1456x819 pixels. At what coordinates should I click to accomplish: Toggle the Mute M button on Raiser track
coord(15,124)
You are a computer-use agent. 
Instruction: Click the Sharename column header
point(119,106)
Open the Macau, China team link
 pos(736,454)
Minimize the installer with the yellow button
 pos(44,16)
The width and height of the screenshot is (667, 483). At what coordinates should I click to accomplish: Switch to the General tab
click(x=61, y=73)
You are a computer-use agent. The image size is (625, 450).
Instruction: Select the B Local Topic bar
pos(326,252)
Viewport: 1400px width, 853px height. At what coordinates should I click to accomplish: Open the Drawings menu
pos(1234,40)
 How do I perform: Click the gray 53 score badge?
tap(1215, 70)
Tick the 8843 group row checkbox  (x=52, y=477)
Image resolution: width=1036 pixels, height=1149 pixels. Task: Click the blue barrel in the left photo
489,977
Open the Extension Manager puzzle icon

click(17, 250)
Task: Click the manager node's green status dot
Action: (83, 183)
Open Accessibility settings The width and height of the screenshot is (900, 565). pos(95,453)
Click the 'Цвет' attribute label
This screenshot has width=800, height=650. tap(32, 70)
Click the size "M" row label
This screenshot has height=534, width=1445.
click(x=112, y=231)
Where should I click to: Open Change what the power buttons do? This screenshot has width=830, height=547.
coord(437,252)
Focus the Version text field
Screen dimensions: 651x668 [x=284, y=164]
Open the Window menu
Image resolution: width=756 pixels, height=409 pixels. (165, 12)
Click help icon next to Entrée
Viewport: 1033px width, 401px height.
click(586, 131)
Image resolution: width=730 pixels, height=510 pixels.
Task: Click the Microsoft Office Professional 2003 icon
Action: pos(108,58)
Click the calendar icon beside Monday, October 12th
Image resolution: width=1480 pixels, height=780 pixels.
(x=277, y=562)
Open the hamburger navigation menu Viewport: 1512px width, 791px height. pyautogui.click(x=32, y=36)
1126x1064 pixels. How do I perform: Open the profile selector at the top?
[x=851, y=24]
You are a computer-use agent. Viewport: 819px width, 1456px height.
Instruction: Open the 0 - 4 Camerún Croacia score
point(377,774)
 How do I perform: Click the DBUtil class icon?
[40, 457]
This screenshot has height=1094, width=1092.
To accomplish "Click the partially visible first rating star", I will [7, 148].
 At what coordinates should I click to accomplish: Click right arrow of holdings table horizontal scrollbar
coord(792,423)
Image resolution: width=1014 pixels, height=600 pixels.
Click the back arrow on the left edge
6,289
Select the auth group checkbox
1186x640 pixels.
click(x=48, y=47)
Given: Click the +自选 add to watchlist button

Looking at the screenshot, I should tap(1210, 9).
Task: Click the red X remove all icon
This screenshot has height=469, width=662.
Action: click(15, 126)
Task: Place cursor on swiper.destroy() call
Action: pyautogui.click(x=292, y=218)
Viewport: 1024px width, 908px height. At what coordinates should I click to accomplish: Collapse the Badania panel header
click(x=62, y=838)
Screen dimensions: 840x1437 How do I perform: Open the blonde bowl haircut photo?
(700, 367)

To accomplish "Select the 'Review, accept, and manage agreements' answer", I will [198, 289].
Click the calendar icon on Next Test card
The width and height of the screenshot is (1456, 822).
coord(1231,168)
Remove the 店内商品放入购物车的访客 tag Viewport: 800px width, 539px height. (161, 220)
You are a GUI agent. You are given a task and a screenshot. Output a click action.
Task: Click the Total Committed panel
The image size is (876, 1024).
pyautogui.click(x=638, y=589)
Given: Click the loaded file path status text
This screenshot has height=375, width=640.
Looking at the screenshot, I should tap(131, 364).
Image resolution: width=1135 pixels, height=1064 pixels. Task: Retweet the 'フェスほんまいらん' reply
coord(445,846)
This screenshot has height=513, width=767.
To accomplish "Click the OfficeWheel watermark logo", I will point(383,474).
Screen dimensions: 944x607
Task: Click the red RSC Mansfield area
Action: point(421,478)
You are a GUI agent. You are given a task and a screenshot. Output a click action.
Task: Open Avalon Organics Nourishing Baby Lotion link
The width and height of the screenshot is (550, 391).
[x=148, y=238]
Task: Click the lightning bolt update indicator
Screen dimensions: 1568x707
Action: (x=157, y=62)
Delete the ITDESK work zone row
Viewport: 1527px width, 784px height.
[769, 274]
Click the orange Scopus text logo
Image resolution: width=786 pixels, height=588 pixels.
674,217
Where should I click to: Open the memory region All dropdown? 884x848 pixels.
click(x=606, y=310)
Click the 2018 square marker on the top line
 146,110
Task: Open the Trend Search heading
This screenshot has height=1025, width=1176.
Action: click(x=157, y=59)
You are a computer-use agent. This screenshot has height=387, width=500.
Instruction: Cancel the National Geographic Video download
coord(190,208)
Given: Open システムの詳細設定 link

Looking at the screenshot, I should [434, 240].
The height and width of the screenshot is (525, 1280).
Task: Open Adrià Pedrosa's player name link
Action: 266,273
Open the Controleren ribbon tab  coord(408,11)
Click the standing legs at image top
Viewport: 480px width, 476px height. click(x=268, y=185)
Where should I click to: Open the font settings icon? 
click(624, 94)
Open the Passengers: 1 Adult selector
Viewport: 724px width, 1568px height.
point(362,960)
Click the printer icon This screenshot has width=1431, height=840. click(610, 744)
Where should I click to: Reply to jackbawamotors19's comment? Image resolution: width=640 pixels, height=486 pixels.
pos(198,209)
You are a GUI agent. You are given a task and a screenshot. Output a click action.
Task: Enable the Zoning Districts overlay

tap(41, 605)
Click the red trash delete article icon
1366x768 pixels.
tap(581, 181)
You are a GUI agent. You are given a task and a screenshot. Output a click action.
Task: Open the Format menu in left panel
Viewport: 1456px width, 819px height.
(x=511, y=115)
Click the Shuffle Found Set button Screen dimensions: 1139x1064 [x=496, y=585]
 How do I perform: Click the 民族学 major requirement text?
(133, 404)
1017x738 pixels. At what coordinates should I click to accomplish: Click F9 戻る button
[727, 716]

» What to work on
Rewrite the part of the listing that opens with the line containing "Click the red trash delete article icon" and runs through the end of the listing as a numbered list, leaving out blank lines.

» Task response
1. Click the red trash delete article icon
2. 1366x768 pixels.
3. tap(581, 181)
4. You are a GUI agent. You are given a task and a screenshot. Output a click action.
5. Task: Open the Format menu in left panel
6. Viewport: 1456px width, 819px height.
7. (x=511, y=115)
8. Click the Shuffle Found Set button Screen dimensions: 1139x1064 [x=496, y=585]
9.  How do I perform: Click the 民族学 major requirement text?
10. (133, 404)
11. 1017x738 pixels. At what coordinates should I click to accomplish: Click F9 戻る button
12. [727, 716]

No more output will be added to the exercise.